_Data listing_.

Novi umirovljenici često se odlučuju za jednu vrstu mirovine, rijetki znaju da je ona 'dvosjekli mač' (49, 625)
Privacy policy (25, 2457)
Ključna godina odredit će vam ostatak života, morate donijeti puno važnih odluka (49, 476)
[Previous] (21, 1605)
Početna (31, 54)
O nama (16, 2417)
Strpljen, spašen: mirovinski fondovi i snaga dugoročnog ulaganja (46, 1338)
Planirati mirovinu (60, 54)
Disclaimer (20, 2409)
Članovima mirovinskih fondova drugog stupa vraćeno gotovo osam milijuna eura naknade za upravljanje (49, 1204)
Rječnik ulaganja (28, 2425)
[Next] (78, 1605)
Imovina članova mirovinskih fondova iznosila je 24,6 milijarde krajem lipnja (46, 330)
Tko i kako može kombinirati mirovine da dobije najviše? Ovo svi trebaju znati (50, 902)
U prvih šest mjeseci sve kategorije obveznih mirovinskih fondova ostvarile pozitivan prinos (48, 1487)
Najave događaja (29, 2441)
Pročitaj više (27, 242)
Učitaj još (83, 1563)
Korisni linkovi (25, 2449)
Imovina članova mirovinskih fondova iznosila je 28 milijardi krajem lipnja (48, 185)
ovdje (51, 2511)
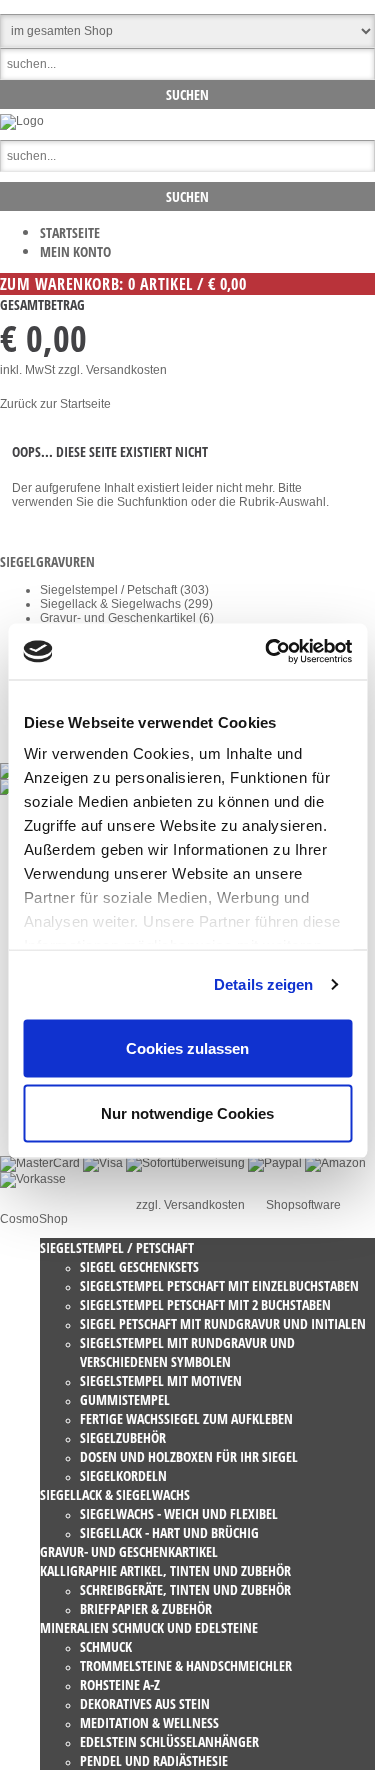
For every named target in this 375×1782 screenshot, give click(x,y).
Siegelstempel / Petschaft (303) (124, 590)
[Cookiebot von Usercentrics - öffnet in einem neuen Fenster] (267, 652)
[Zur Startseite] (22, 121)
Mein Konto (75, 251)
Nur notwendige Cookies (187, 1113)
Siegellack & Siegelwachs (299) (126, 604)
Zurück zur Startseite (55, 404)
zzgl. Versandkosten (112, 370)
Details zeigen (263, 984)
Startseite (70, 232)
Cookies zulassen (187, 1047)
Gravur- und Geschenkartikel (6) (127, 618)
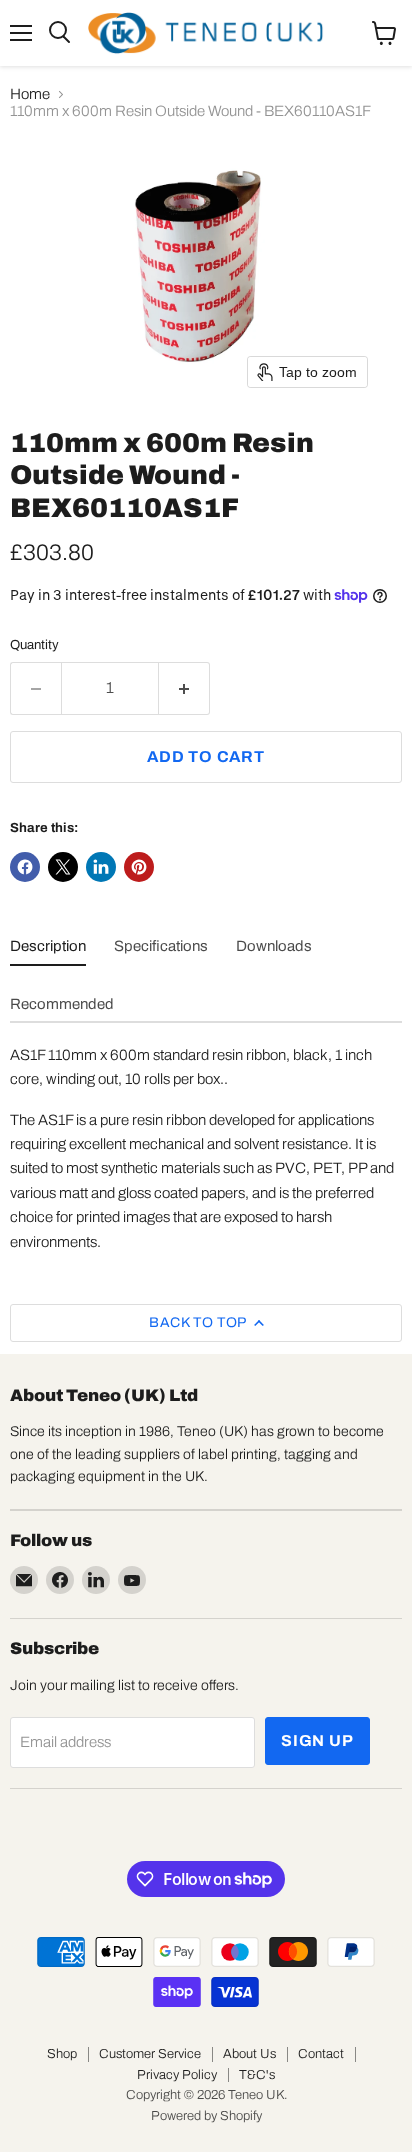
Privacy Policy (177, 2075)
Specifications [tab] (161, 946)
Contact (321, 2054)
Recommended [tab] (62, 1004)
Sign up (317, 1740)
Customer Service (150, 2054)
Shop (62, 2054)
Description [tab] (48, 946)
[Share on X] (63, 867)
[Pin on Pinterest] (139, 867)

---

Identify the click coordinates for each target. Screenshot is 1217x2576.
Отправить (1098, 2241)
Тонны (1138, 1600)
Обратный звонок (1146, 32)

_Task brief_. Your task is to list each line of the records with the word "članova".

_Answer to this task_.
Imovina članova mirovinskih fondova iznosila je 24,6 milijarde krajem lipnja (46, 330)
Imovina članova mirovinskih fondova iznosila je 28 milijardi krajem lipnja (48, 185)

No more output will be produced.